I.e. for some ORM model, you might reuse field names and types. But the
important property to keep in mind is that you should not rely on field
order for numbering fields and **numbers must be explicit**, or otherwise
removing a field might go unnoticed.
Apart from that, integrating probor data types with model and/or validation
code is encouraged. And that's actually a reason why we don't provide a
nicer syntax for this low-level declarations.
Similarly in Rust it looks like:
.. code-block:: rust
#[macro_use] extern crate probor;
use probor::{Encoder, Encodable};
use probor::{Decoder, Config, decode};
use std::io::Cursor;
probor_struct!(
#[derive(PartialEq, Eq, Debug)]
struct Page {
url: String => (#0),
title: String => (#1),
snippet: Option => (#2 optional),
});
probor_struct!(
#[derive(PartialEq, Eq, Debug)]
struct SearchResults {
total_results: u64 => (#0),
results: Vec => (#1),
});
fn main() {
let buf = Vec::new();
let mut enc = Encoder::new(buf);
SearchResults {
total_results: 112,
results: vec![Page {
url: "http://url1.example.com".to_string(),
title: "One example".to_string(),
snippet: None,
}, Page {
url: "http://url2.example.com".to_string(),
title: "Two example".to_string(),
snippet: Some("Example Two".to_string()),
}],
}.encode(&mut enc).unwrap();
let sr: SearchResults = decode(
&mut Decoder::new(Config::default(), Cursor::new(enc.into_writer())))
.unwrap();
println!("Results {:?}", sr);
}
The Rust example is a bit longer which is bearable for rust. It's hugely based on
macros, which may seem as similar to code generation. Still, we find it better,
because you are in control of at least the following things:
1. The specific types used (e.g. u64 for int)
2. The structure definition (may use meta attributes including
``derive`` and ``repr`` and may use ``struct T(X, Y)``)

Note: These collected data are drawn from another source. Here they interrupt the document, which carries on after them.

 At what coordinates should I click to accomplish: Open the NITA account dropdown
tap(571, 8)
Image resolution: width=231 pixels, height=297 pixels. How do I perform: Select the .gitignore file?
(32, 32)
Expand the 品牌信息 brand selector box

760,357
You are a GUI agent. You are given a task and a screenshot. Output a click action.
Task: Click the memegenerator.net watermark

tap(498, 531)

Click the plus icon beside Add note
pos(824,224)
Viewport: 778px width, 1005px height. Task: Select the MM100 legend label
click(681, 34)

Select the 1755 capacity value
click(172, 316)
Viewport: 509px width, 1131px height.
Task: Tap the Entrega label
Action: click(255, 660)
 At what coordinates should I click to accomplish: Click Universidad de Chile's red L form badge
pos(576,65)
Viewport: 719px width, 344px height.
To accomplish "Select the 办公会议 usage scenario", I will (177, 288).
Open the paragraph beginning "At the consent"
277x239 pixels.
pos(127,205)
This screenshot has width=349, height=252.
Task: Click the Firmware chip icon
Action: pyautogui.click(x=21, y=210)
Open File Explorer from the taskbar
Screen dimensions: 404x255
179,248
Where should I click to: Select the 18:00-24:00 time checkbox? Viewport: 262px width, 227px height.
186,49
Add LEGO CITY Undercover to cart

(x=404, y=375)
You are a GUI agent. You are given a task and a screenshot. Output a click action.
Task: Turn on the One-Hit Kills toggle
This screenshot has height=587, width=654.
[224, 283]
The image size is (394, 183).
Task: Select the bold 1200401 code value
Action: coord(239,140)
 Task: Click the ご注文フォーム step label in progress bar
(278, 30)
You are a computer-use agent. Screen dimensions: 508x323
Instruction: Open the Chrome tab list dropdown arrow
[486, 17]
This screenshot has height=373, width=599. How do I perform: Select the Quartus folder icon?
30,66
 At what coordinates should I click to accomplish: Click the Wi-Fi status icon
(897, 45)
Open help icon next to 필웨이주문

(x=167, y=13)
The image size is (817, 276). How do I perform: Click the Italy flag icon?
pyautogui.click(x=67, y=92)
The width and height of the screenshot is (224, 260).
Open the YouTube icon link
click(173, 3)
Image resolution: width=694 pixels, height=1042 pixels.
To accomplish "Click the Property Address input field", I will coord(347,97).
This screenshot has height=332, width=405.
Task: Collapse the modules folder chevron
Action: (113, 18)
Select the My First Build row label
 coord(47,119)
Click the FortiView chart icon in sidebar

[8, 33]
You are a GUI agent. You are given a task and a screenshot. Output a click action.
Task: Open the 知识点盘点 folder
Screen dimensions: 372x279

3. How objects are created (e.g. use ``VecDeque`` or ``BTreeMap`` instead of
default ``Vec`` and ``HashMap``)
4. How missing fields are handled (e.g. you can provide defaults for missing
fields instead of using ``Option``)
5. You can include application-specific validation code
.. note:: Leaving the parentheses empty will result in the field
strings stored as part of the payload.
This would undermine the goal of reducing byte count of data stored,
and in such cases, one may as well use CBOR directly.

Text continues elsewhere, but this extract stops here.